## WHAT IS NEEDED
Update the material starting with the line that contains "Task: Click the blue verified badge" and going on through the line that contains "pyautogui.click(x=794, y=69)" by replacing "Viewport" with "Display area", keeping everything else unchanged. Leave the pictures out of the answer.

## RAW DATA
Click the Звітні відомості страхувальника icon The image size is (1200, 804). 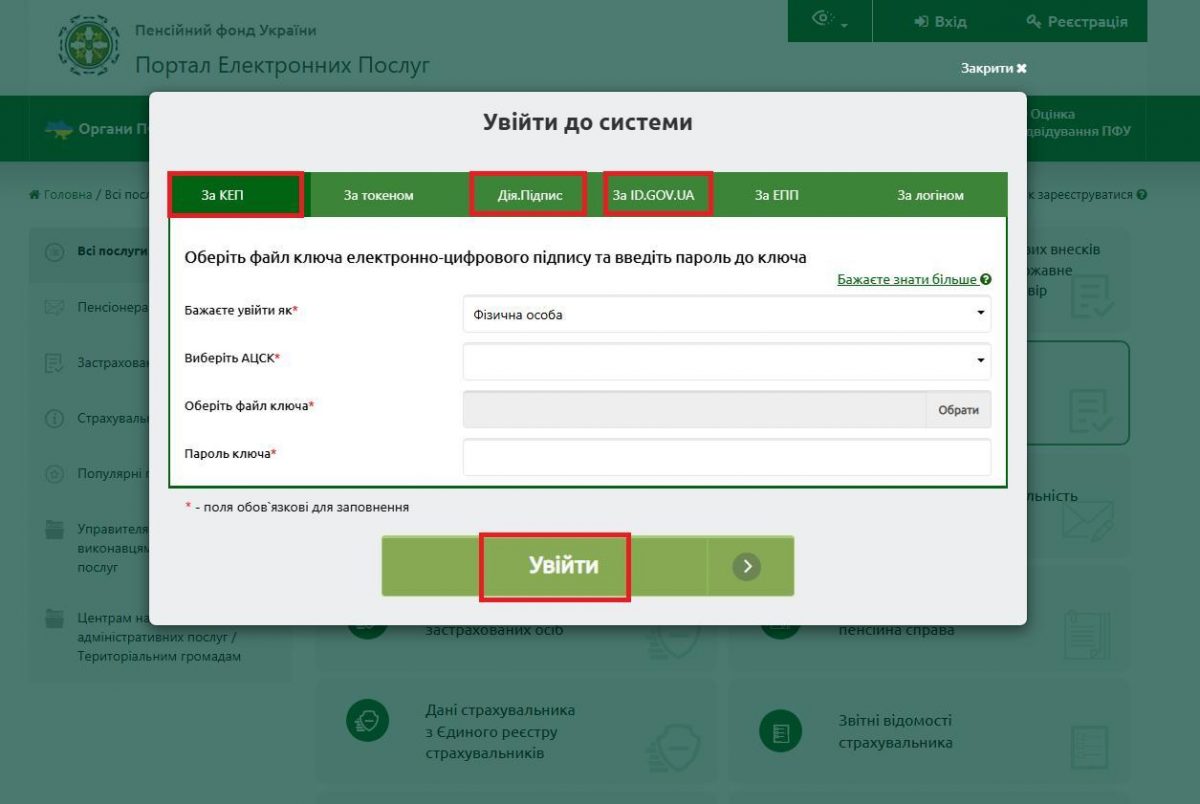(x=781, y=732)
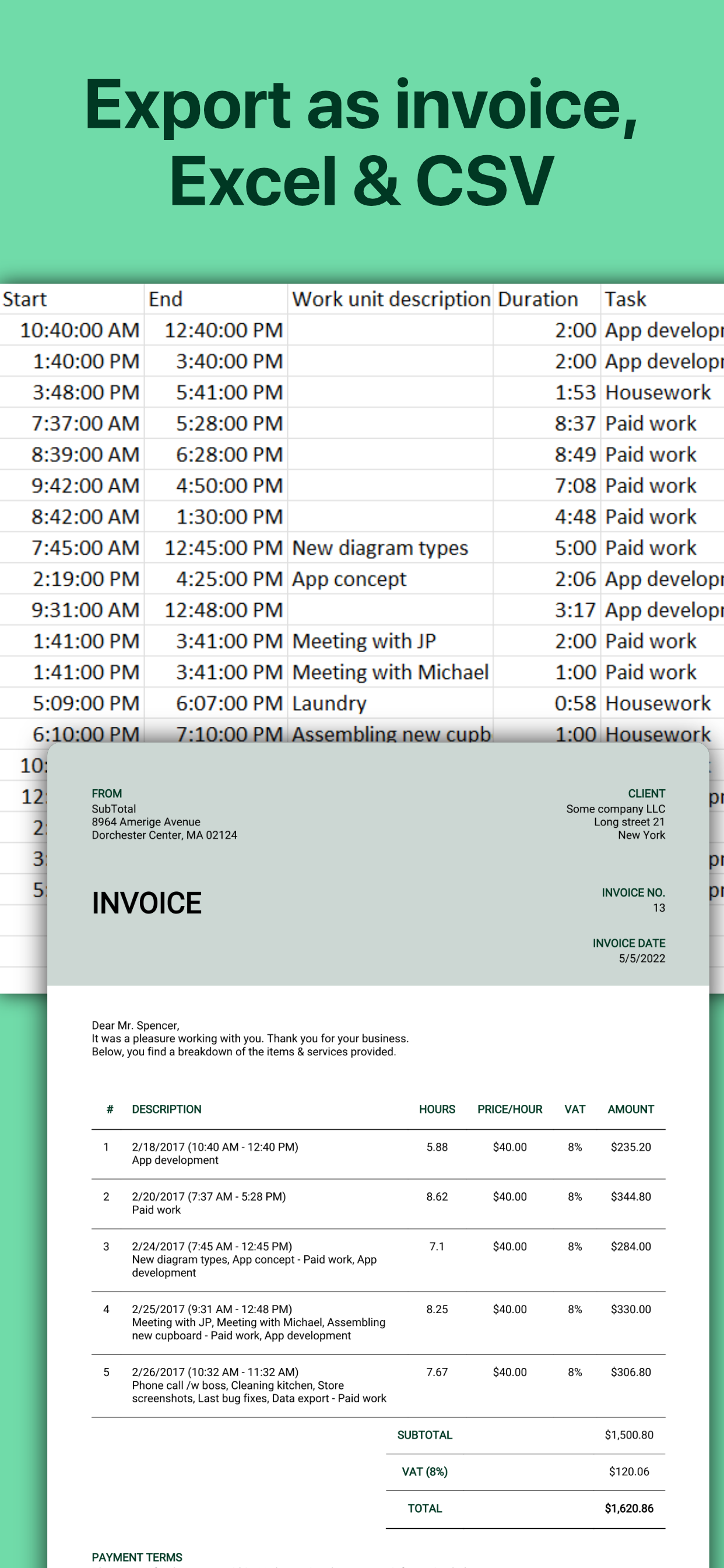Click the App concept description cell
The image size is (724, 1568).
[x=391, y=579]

* * *

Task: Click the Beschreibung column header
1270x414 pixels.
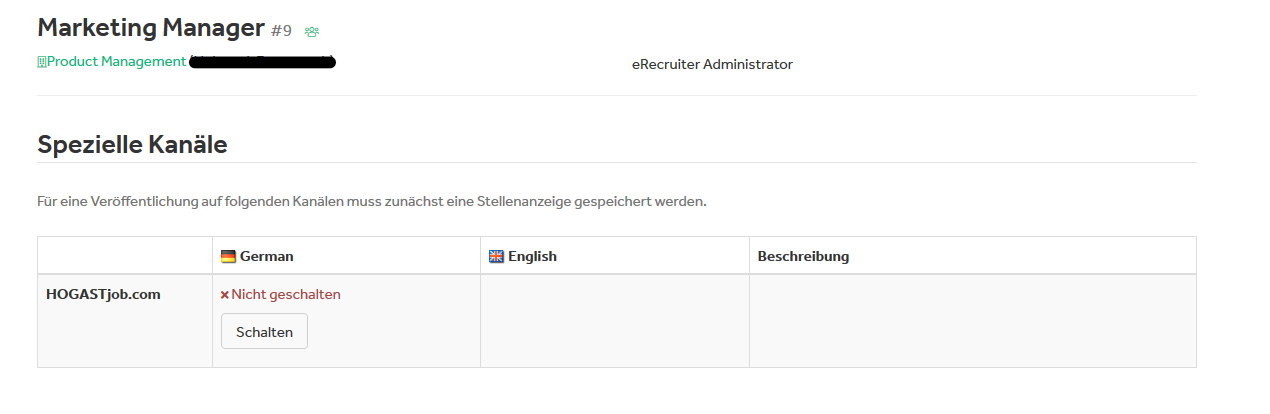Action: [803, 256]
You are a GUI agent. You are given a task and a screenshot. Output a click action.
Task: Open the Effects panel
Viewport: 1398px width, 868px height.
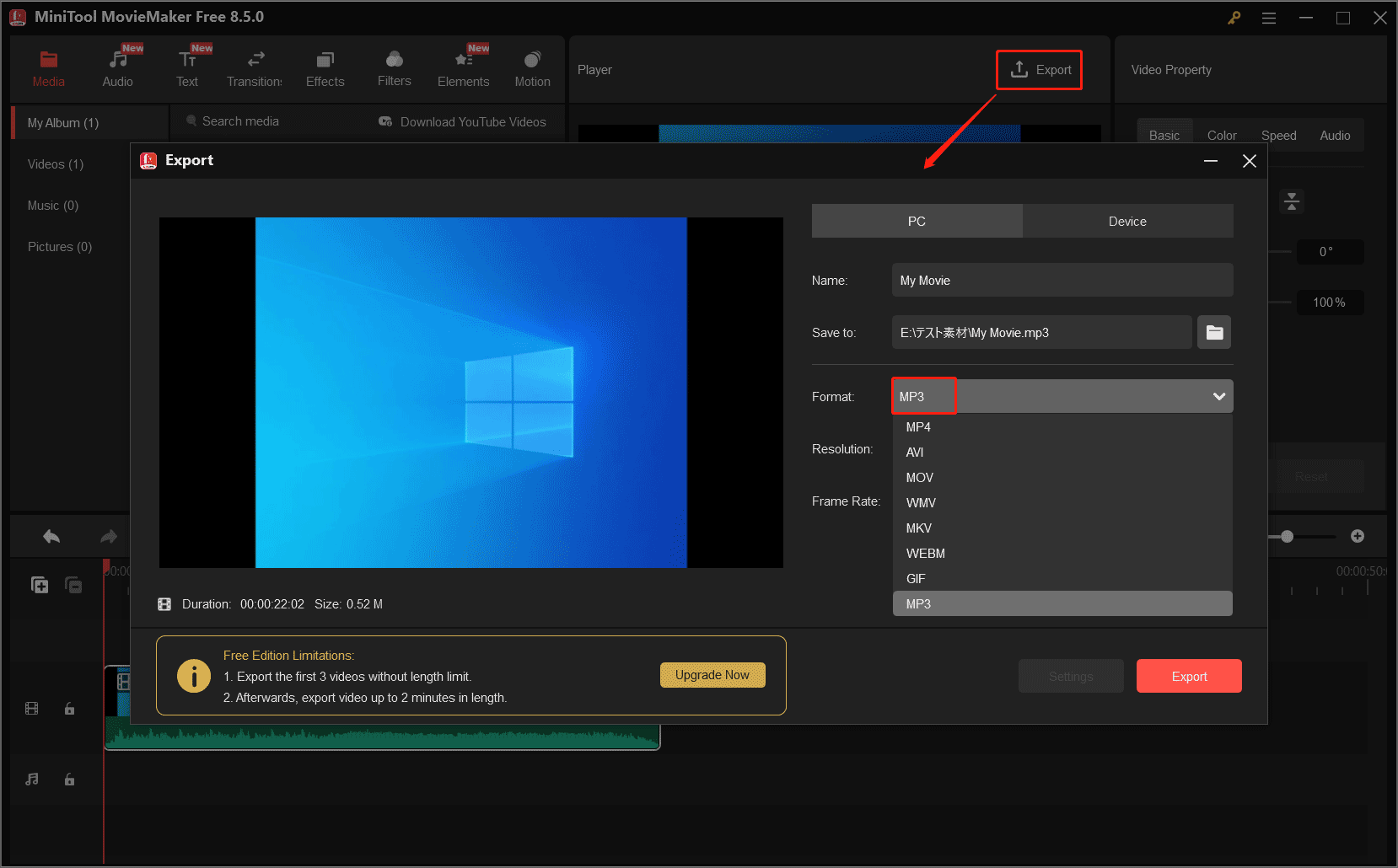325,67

* * *

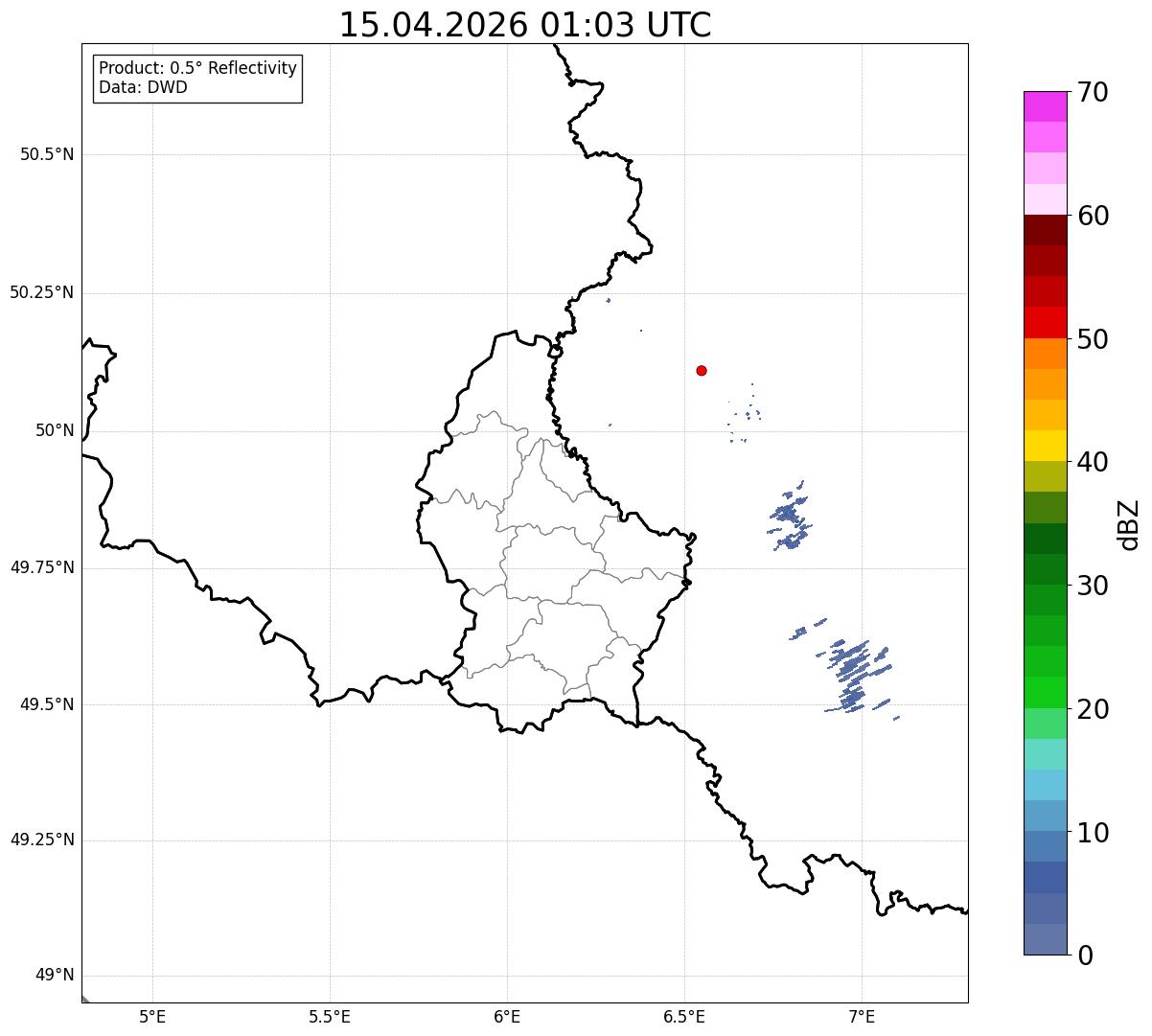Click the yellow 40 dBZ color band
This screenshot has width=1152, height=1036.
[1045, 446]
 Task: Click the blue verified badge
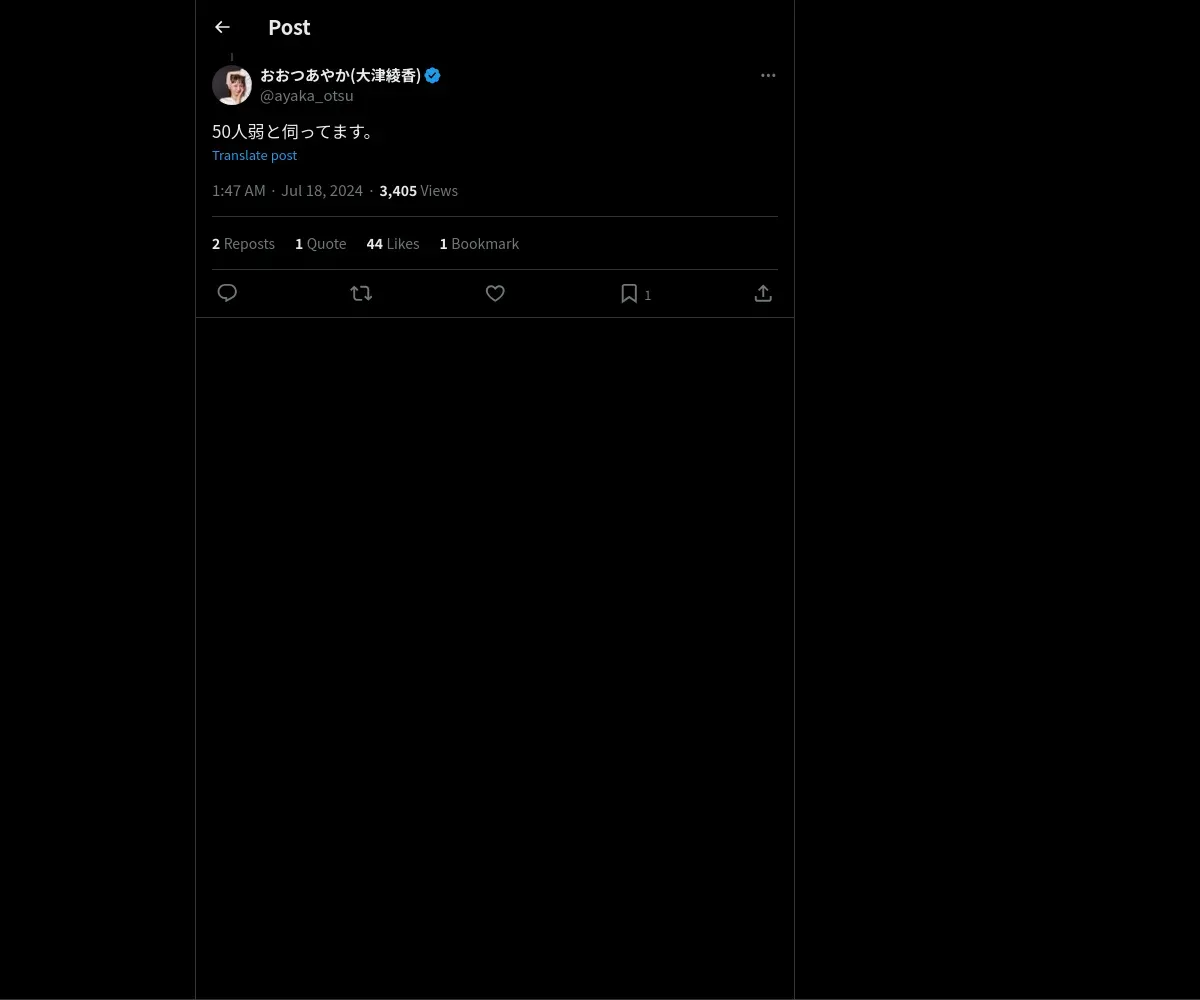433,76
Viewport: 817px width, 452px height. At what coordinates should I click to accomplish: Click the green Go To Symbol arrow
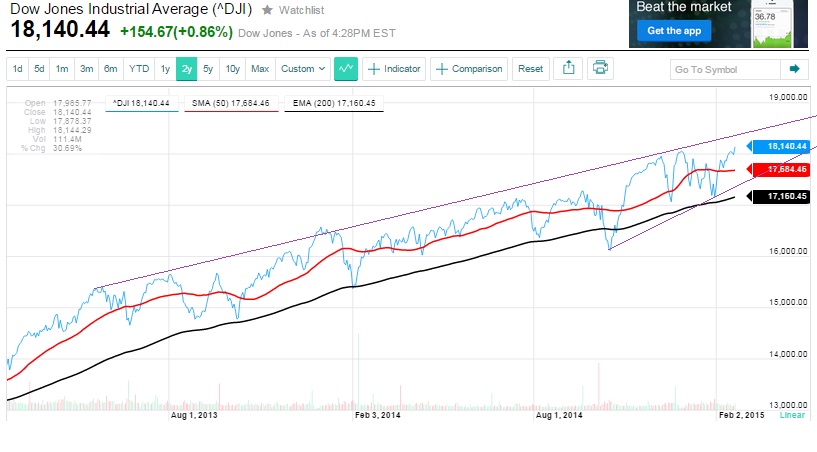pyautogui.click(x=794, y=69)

## FINAL RESULT
 Task: Click the blue verified badge
433,76
Display area: 817px width, 452px height. At what coordinates should I click to accomplish: Click the green Go To Symbol arrow
pyautogui.click(x=794, y=69)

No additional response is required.